Interface element records:
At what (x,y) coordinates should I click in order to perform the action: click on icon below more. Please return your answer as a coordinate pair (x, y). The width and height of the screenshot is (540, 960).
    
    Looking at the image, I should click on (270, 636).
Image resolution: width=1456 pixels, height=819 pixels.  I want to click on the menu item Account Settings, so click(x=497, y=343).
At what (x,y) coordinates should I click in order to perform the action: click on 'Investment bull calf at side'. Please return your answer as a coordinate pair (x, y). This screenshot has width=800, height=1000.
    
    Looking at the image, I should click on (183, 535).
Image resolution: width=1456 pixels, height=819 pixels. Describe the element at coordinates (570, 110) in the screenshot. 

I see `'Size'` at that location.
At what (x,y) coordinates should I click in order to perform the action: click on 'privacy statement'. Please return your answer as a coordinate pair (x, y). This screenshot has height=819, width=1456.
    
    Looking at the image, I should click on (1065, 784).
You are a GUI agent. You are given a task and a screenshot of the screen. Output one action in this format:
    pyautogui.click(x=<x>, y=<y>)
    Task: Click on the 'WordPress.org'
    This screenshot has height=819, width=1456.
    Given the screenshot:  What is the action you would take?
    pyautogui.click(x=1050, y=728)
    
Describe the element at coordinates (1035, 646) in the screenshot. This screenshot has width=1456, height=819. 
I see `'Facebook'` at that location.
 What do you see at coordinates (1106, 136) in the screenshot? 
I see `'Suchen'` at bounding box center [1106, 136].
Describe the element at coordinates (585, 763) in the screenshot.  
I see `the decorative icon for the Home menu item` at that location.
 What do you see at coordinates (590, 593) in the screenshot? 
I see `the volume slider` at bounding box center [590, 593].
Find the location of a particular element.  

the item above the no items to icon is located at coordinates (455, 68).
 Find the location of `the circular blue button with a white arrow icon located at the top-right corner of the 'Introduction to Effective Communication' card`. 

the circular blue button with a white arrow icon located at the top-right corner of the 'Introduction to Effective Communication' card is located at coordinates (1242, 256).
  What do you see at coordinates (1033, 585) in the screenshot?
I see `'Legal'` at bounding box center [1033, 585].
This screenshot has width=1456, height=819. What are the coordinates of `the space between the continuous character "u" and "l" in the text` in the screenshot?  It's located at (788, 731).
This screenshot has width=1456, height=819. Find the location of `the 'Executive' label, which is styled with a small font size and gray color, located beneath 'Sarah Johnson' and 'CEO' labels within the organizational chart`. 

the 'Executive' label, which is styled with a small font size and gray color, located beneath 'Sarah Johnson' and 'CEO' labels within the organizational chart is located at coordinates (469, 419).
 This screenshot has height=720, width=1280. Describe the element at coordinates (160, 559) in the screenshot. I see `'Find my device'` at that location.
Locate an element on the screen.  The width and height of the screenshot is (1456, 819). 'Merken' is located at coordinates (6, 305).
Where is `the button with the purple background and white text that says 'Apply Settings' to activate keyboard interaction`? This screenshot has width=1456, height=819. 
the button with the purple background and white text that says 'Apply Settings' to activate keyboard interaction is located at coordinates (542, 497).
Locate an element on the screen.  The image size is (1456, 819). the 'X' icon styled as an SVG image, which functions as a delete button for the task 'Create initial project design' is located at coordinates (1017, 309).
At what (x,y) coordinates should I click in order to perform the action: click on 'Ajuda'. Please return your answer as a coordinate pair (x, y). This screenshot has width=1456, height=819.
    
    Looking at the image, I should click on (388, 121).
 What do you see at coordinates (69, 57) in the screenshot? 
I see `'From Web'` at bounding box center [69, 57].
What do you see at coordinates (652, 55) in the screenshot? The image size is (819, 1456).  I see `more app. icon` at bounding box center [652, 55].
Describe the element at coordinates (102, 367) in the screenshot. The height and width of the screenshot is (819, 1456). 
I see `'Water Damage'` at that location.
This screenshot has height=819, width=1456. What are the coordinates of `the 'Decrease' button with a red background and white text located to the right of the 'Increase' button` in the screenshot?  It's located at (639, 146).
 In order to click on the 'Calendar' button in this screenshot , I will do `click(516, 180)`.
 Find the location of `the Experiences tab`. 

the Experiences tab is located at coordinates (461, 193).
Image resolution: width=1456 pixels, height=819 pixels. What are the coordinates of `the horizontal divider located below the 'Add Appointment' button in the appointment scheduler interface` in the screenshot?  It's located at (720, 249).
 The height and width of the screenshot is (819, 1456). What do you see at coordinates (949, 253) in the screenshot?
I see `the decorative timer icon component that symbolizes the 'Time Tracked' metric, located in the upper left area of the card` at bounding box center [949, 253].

# WHAT TO WORK ON
Reproduce all of the data above line for line, without any alteration.

# WRITTEN SOLUTION
At what (x,y) coordinates should I click in order to perform the action: click on icon below more. Please return your answer as a coordinate pair (x, y). The width and height of the screenshot is (540, 960).
    
    Looking at the image, I should click on (270, 636).
Image resolution: width=1456 pixels, height=819 pixels.  I want to click on the menu item Account Settings, so click(x=497, y=343).
At what (x,y) coordinates should I click in order to perform the action: click on 'Investment bull calf at side'. Please return your answer as a coordinate pair (x, y). This screenshot has width=800, height=1000.
    
    Looking at the image, I should click on (183, 535).
Image resolution: width=1456 pixels, height=819 pixels. Describe the element at coordinates (570, 110) in the screenshot. 

I see `'Size'` at that location.
At what (x,y) coordinates should I click in order to perform the action: click on 'privacy statement'. Please return your answer as a coordinate pair (x, y). This screenshot has height=819, width=1456.
    
    Looking at the image, I should click on (1065, 784).
You are a GUI agent. You are given a task and a screenshot of the screen. Output one action in this format:
    pyautogui.click(x=<x>, y=<y>)
    Task: Click on the 'WordPress.org'
    This screenshot has height=819, width=1456.
    Given the screenshot:  What is the action you would take?
    pyautogui.click(x=1050, y=728)
    
Describe the element at coordinates (1035, 646) in the screenshot. This screenshot has width=1456, height=819. 
I see `'Facebook'` at that location.
 What do you see at coordinates (1106, 136) in the screenshot? 
I see `'Suchen'` at bounding box center [1106, 136].
Describe the element at coordinates (585, 763) in the screenshot.  
I see `the decorative icon for the Home menu item` at that location.
 What do you see at coordinates (590, 593) in the screenshot? 
I see `the volume slider` at bounding box center [590, 593].
Find the location of a particular element.  

the item above the no items to icon is located at coordinates (455, 68).
 Find the location of `the circular blue button with a white arrow icon located at the top-right corner of the 'Introduction to Effective Communication' card`. 

the circular blue button with a white arrow icon located at the top-right corner of the 'Introduction to Effective Communication' card is located at coordinates (1242, 256).
  What do you see at coordinates (1033, 585) in the screenshot?
I see `'Legal'` at bounding box center [1033, 585].
This screenshot has width=1456, height=819. What are the coordinates of `the space between the continuous character "u" and "l" in the text` in the screenshot?  It's located at (788, 731).
This screenshot has width=1456, height=819. Find the location of `the 'Executive' label, which is styled with a small font size and gray color, located beneath 'Sarah Johnson' and 'CEO' labels within the organizational chart`. 

the 'Executive' label, which is styled with a small font size and gray color, located beneath 'Sarah Johnson' and 'CEO' labels within the organizational chart is located at coordinates (469, 419).
 This screenshot has height=720, width=1280. Describe the element at coordinates (160, 559) in the screenshot. I see `'Find my device'` at that location.
Locate an element on the screen.  The width and height of the screenshot is (1456, 819). 'Merken' is located at coordinates (6, 305).
Where is `the button with the purple background and white text that says 'Apply Settings' to activate keyboard interaction`? This screenshot has width=1456, height=819. 
the button with the purple background and white text that says 'Apply Settings' to activate keyboard interaction is located at coordinates (542, 497).
Locate an element on the screen.  The image size is (1456, 819). the 'X' icon styled as an SVG image, which functions as a delete button for the task 'Create initial project design' is located at coordinates (1017, 309).
At what (x,y) coordinates should I click in order to perform the action: click on 'Ajuda'. Please return your answer as a coordinate pair (x, y). This screenshot has width=1456, height=819.
    
    Looking at the image, I should click on (388, 121).
 What do you see at coordinates (69, 57) in the screenshot? 
I see `'From Web'` at bounding box center [69, 57].
What do you see at coordinates (652, 55) in the screenshot? The image size is (819, 1456).  I see `more app. icon` at bounding box center [652, 55].
Describe the element at coordinates (102, 367) in the screenshot. The height and width of the screenshot is (819, 1456). 
I see `'Water Damage'` at that location.
This screenshot has height=819, width=1456. What are the coordinates of `the 'Decrease' button with a red background and white text located to the right of the 'Increase' button` in the screenshot?  It's located at (639, 146).
 In order to click on the 'Calendar' button in this screenshot , I will do `click(516, 180)`.
 Find the location of `the Experiences tab`. 

the Experiences tab is located at coordinates (461, 193).
Image resolution: width=1456 pixels, height=819 pixels. What are the coordinates of `the horizontal divider located below the 'Add Appointment' button in the appointment scheduler interface` in the screenshot?  It's located at (720, 249).
 The height and width of the screenshot is (819, 1456). What do you see at coordinates (949, 253) in the screenshot?
I see `the decorative timer icon component that symbolizes the 'Time Tracked' metric, located in the upper left area of the card` at bounding box center [949, 253].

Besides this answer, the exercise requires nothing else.